> [Aim of the task]: Word for word, copy out the records given below.

Dataset entries:
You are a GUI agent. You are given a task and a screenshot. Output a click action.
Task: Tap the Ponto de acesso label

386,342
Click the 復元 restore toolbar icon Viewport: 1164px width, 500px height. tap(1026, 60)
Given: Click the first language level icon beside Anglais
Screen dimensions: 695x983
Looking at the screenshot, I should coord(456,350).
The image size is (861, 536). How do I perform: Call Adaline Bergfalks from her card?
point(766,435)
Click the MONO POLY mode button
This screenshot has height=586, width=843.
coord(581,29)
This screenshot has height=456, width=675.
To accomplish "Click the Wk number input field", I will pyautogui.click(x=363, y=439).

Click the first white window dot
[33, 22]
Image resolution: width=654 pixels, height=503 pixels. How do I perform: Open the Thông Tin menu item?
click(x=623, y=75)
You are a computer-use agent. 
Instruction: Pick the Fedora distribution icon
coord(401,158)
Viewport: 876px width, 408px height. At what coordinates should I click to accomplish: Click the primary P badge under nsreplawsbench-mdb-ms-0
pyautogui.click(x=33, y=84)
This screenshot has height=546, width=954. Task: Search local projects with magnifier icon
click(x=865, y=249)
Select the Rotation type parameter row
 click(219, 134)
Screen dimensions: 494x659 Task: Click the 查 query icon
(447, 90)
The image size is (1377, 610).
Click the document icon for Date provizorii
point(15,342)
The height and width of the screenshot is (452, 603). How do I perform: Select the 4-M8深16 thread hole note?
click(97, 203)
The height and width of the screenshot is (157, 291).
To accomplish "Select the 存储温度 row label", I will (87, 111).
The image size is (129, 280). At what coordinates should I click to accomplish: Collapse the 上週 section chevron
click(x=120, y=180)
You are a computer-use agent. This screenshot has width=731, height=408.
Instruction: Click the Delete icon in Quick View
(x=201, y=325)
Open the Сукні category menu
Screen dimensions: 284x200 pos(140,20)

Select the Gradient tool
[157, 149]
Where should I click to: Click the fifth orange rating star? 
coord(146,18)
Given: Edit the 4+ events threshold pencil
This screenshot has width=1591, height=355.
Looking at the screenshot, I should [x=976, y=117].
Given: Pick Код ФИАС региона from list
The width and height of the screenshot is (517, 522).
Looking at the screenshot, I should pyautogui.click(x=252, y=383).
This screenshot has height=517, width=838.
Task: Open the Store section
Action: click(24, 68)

> [Solved exercise]:
You are a GUI agent. You are given a task and a screenshot. Output a click action.
Task: Tap the Ponto de acesso label

386,342
Click the 復元 restore toolbar icon Viewport: 1164px width, 500px height. tap(1026, 60)
Given: Click the first language level icon beside Anglais
Screen dimensions: 695x983
Looking at the screenshot, I should coord(456,350).
The image size is (861, 536). How do I perform: Call Adaline Bergfalks from her card?
point(766,435)
Click the MONO POLY mode button
This screenshot has height=586, width=843.
coord(581,29)
This screenshot has height=456, width=675.
To accomplish "Click the Wk number input field", I will pyautogui.click(x=363, y=439).

Click the first white window dot
[33, 22]
Image resolution: width=654 pixels, height=503 pixels. How do I perform: Open the Thông Tin menu item?
click(x=623, y=75)
You are a computer-use agent. 
Instruction: Pick the Fedora distribution icon
coord(401,158)
Viewport: 876px width, 408px height. At what coordinates should I click to accomplish: Click the primary P badge under nsreplawsbench-mdb-ms-0
pyautogui.click(x=33, y=84)
This screenshot has height=546, width=954. Task: Search local projects with magnifier icon
click(x=865, y=249)
Select the Rotation type parameter row
 click(219, 134)
Screen dimensions: 494x659 Task: Click the 查 query icon
(447, 90)
The image size is (1377, 610).
Click the document icon for Date provizorii
point(15,342)
The height and width of the screenshot is (452, 603). How do I perform: Select the 4-M8深16 thread hole note?
click(97, 203)
The height and width of the screenshot is (157, 291).
To accomplish "Select the 存储温度 row label", I will (87, 111).
The image size is (129, 280). At what coordinates should I click to accomplish: Collapse the 上週 section chevron
click(x=120, y=180)
You are a computer-use agent. This screenshot has width=731, height=408.
Instruction: Click the Delete icon in Quick View
(x=201, y=325)
Open the Сукні category menu
Screen dimensions: 284x200 pos(140,20)

Select the Gradient tool
[157, 149]
Where should I click to: Click the fifth orange rating star? 
coord(146,18)
Given: Edit the 4+ events threshold pencil
This screenshot has width=1591, height=355.
Looking at the screenshot, I should [x=976, y=117].
Given: Pick Код ФИАС региона from list
The width and height of the screenshot is (517, 522).
Looking at the screenshot, I should pyautogui.click(x=252, y=383).
This screenshot has height=517, width=838.
Task: Open the Store section
Action: click(24, 68)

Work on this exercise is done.